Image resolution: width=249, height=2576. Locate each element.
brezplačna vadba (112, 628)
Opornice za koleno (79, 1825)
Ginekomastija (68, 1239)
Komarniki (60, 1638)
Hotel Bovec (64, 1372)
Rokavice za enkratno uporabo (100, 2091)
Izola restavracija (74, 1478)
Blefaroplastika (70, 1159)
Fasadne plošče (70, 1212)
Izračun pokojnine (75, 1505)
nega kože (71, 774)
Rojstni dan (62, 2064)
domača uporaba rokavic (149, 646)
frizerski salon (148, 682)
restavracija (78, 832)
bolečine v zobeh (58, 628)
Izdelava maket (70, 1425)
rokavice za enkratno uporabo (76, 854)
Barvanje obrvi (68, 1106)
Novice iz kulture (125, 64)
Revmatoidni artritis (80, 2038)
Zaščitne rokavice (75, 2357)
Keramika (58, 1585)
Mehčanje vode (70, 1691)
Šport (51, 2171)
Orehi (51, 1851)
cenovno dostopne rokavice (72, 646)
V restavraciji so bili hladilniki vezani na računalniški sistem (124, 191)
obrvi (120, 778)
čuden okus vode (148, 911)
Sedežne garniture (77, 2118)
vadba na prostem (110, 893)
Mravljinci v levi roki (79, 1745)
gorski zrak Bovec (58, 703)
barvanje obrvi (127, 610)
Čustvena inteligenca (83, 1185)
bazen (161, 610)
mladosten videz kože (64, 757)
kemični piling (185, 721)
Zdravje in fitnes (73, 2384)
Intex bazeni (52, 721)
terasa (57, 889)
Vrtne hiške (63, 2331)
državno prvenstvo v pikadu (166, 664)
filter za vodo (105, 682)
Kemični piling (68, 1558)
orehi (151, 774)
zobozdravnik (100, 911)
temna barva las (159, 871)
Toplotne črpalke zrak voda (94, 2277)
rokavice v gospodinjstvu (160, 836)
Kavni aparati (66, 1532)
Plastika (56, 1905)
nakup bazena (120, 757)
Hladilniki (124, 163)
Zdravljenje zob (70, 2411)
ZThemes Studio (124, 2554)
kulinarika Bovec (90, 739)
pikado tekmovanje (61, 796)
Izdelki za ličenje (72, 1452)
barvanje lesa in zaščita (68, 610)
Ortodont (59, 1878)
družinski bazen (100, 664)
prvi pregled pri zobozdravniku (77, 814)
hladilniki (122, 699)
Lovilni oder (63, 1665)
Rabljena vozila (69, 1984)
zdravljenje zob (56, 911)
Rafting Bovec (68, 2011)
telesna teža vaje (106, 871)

What you should do -> The listing above is to be reproduced without a single change.

Exercise solution ->
Image resolution: width=249, height=2576. Locate each element.
brezplačna vadba (112, 628)
Opornice za koleno (79, 1825)
Ginekomastija (68, 1239)
Komarniki (60, 1638)
Hotel Bovec (64, 1372)
Rokavice za enkratno uporabo (100, 2091)
Izola restavracija (74, 1478)
Blefaroplastika (70, 1159)
Fasadne plošče (70, 1212)
Izračun pokojnine (75, 1505)
nega kože (71, 774)
Rojstni dan (62, 2064)
domača uporaba rokavic (149, 646)
frizerski salon (148, 682)
restavracija (78, 832)
bolečine v zobeh (58, 628)
Izdelava maket (70, 1425)
rokavice za enkratno uporabo (76, 854)
Barvanje obrvi (68, 1106)
Novice iz kulture (125, 64)
Revmatoidni artritis (80, 2038)
Zaščitne rokavice (75, 2357)
Keramika (58, 1585)
Mehčanje vode (70, 1691)
Šport (51, 2171)
Orehi (51, 1851)
cenovno dostopne rokavice (72, 646)
V restavraciji so bili hladilniki vezani na računalniški sistem (124, 191)
obrvi (120, 778)
čuden okus vode (148, 911)
Sedežne garniture (77, 2118)
vadba na prostem (110, 893)
Mravljinci v levi roki (79, 1745)
gorski zrak Bovec (58, 703)
barvanje obrvi (127, 610)
Čustvena inteligenca (83, 1185)
bazen (161, 610)
mladosten videz kože (64, 757)
kemični piling (185, 721)
Zdravje in fitnes (73, 2384)
Intex bazeni (52, 721)
terasa (57, 889)
Vrtne hiške (63, 2331)
državno prvenstvo v pikadu (166, 664)
filter za vodo (105, 682)
Kemični piling (68, 1558)
orehi (151, 774)
zobozdravnik (100, 911)
temna barva las (159, 871)
Toplotne črpalke zrak voda (94, 2277)
rokavice v gospodinjstvu (160, 836)
Kavni aparati (66, 1532)
Plastika (56, 1905)
nakup bazena (120, 757)
Hladilniki (124, 163)
Zdravljenje zob (70, 2411)
ZThemes Studio (124, 2554)
kulinarika Bovec (90, 739)
pikado tekmovanje (61, 796)
Izdelki za ličenje (72, 1452)
barvanje lesa in zaščita (68, 610)
Ortodont (59, 1878)
družinski bazen (100, 664)
prvi pregled pri zobozdravniku (77, 814)
hladilniki (122, 699)
Lovilni oder (63, 1665)
Rabljena vozila (69, 1984)
zdravljenje zob (56, 911)
Rafting Bovec (68, 2011)
telesna teža vaje (106, 871)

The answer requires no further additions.